WomensRightsRenegade glad you're here. I said the same and got told I had " a bee in my bonnet"
I agree with all of those saying boys are wonderful, I have one! I do have a problem with all the posts that think it's a safe space to say :
a) there are more negative posts about parenting a boy
b) boys are more affectionate
c) it's okay to follow those two up with a negative comment about parenting a daughter/ hating your sister

PerspiringElizabeth

" It’s always boys 🙄

Look, he’ll be the only grandson by the sounds of it. How special. 2 of the same is so boring. I have a sister and we’re not close. I have 2 boys and they are soooooo much cuddlier than their sister. There is literally nothing to dislike about them. You can raise an amazing man. You can!"
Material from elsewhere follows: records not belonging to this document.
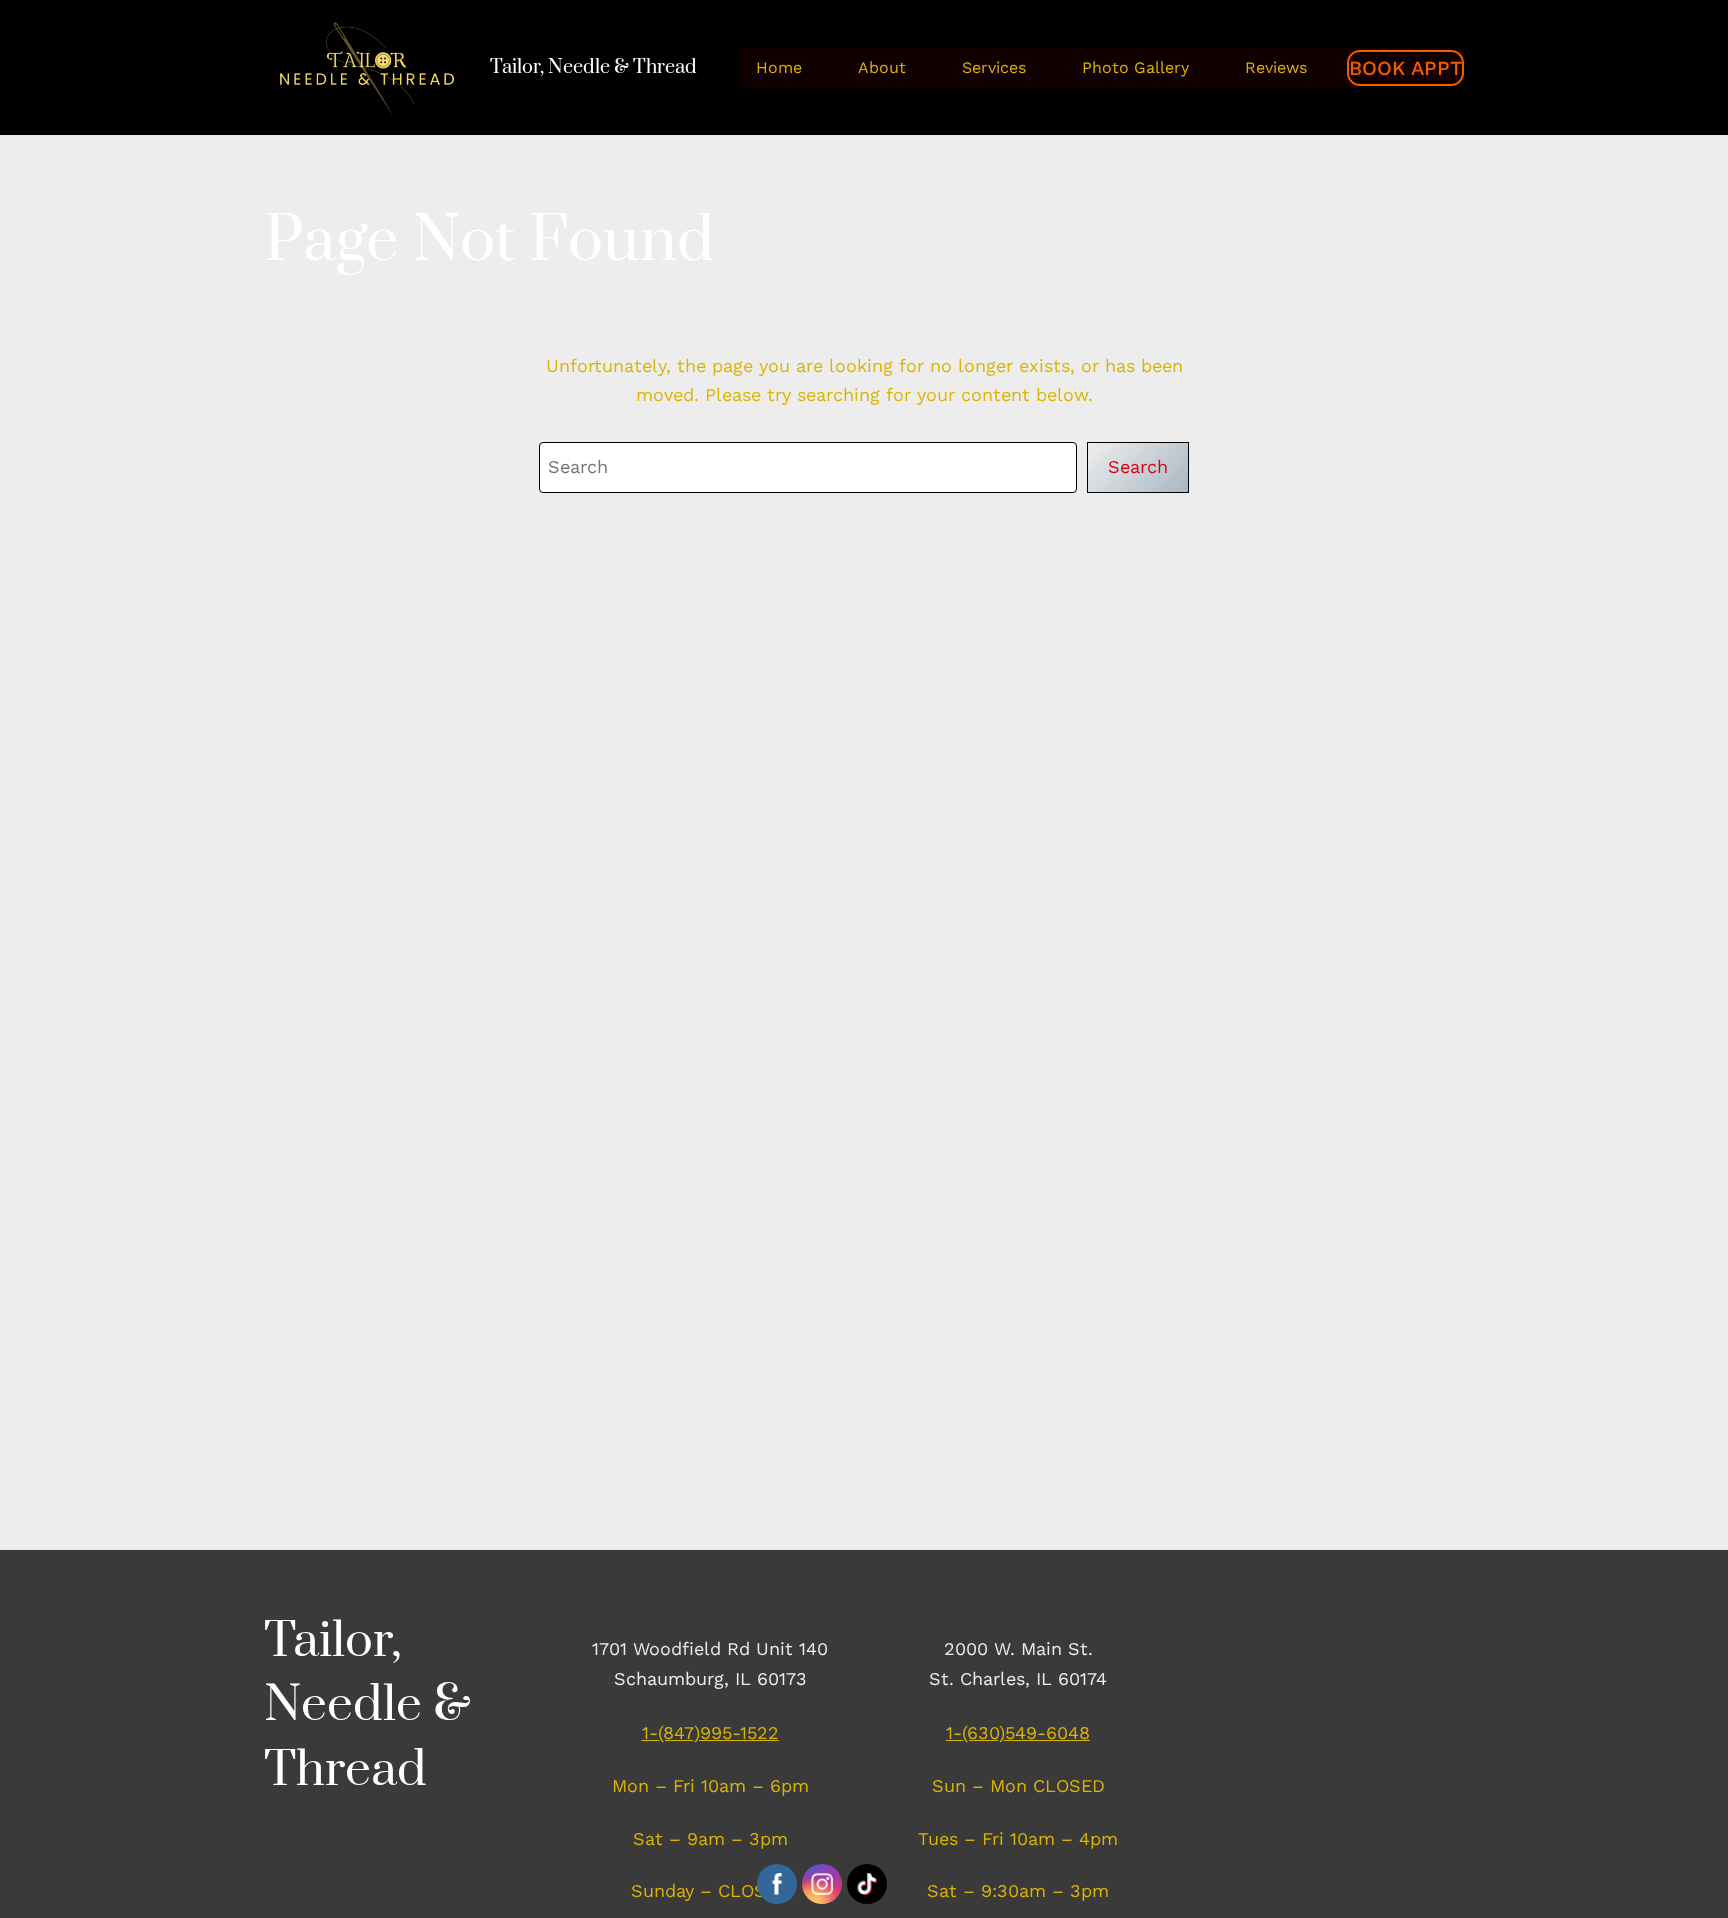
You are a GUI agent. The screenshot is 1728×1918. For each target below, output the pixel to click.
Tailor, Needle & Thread (593, 67)
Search (1138, 466)
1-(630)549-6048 (1018, 1732)
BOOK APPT (1405, 68)
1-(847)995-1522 (710, 1732)
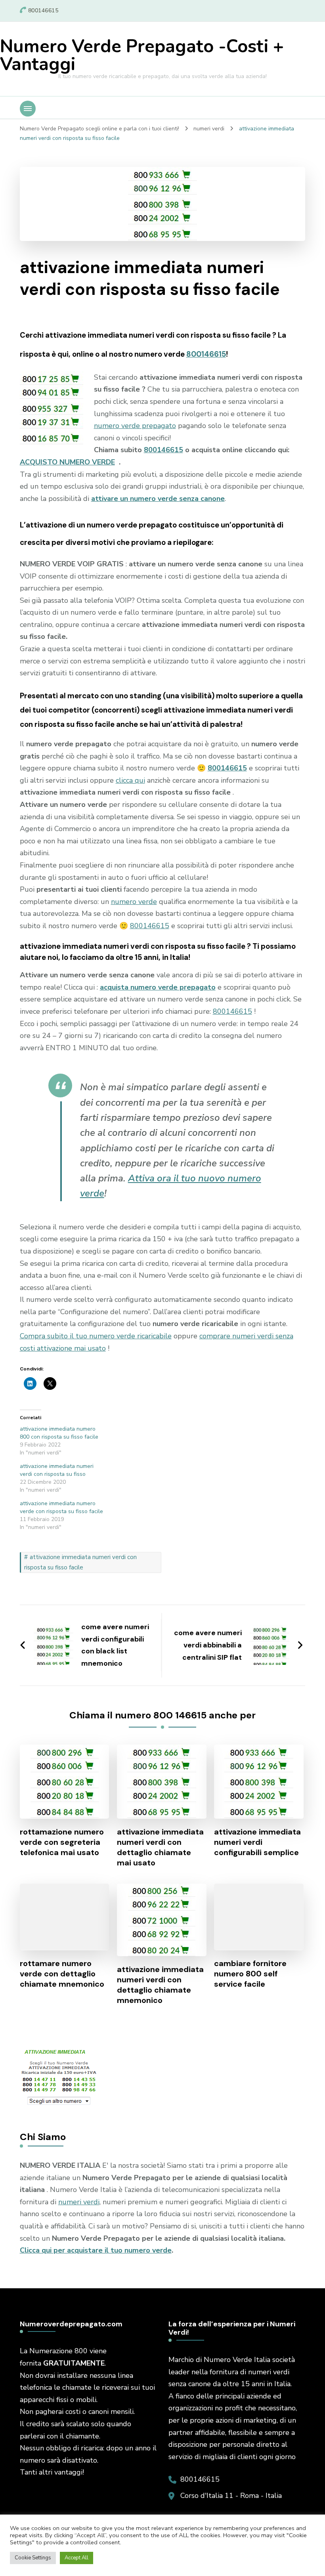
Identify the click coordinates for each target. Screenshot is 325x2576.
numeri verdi (78, 2202)
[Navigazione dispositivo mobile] (28, 109)
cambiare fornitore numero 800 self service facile (250, 1973)
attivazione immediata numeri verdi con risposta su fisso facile (80, 1562)
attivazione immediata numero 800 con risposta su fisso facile (59, 1433)
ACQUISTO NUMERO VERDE (67, 462)
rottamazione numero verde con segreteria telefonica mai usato (62, 1842)
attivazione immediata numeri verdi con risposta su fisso (57, 1470)
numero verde (134, 901)
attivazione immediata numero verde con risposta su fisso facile (61, 1507)
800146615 (206, 354)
Abhannmor · 04/12/2023 22:49

TomatoSandwiches · 04/12/2023 19:47

With my last pregnancy they discovered the baby had a 16mm hole in his heart and couldn't find his pulmonary arteries, he only had one kidney in the wrong place and had scaring on his brain from a stroke he had in utero.

You should practice some gratitude for a healthy baby op.

💐 💐

Starryskies1 · 04/12/2023 22:51

I have a sister. I had a little girl and wouldn’t have minded a girl as that is what I knew. However I had a baby boy. And he was a dream baby! Plus so affectionate. He is older now and still lovely. I’m glad I got to experience having both I feel so grateful!

Channellingsophistication · 04/12/2023 22:51

Practice gratitude. I was never able to have a second child but am grateful every day for the one I have. I think your feelings will change once he arrives. Boys are wonderfully loving and straightforward! Girls dont always get along!

LuluBlakey1 · 04/12/2023 22:51

We have DS1- who is delightful and always has been - easy, kind, funny, loving, clever, a thinker and good with other children as well as adults.
DD - who is quirky, funny, independent, generous, creative and can be bloody awkward and stubborn (but I wouldn't swop her for anything)
DS2 - who is very loving, affectionate, a bit young for his age (4 1/2) and the 'baby' and not at all like the other 2 academically.
I don't think we were bothered what any of them were- boy or girl. Just glad they were here and healthy.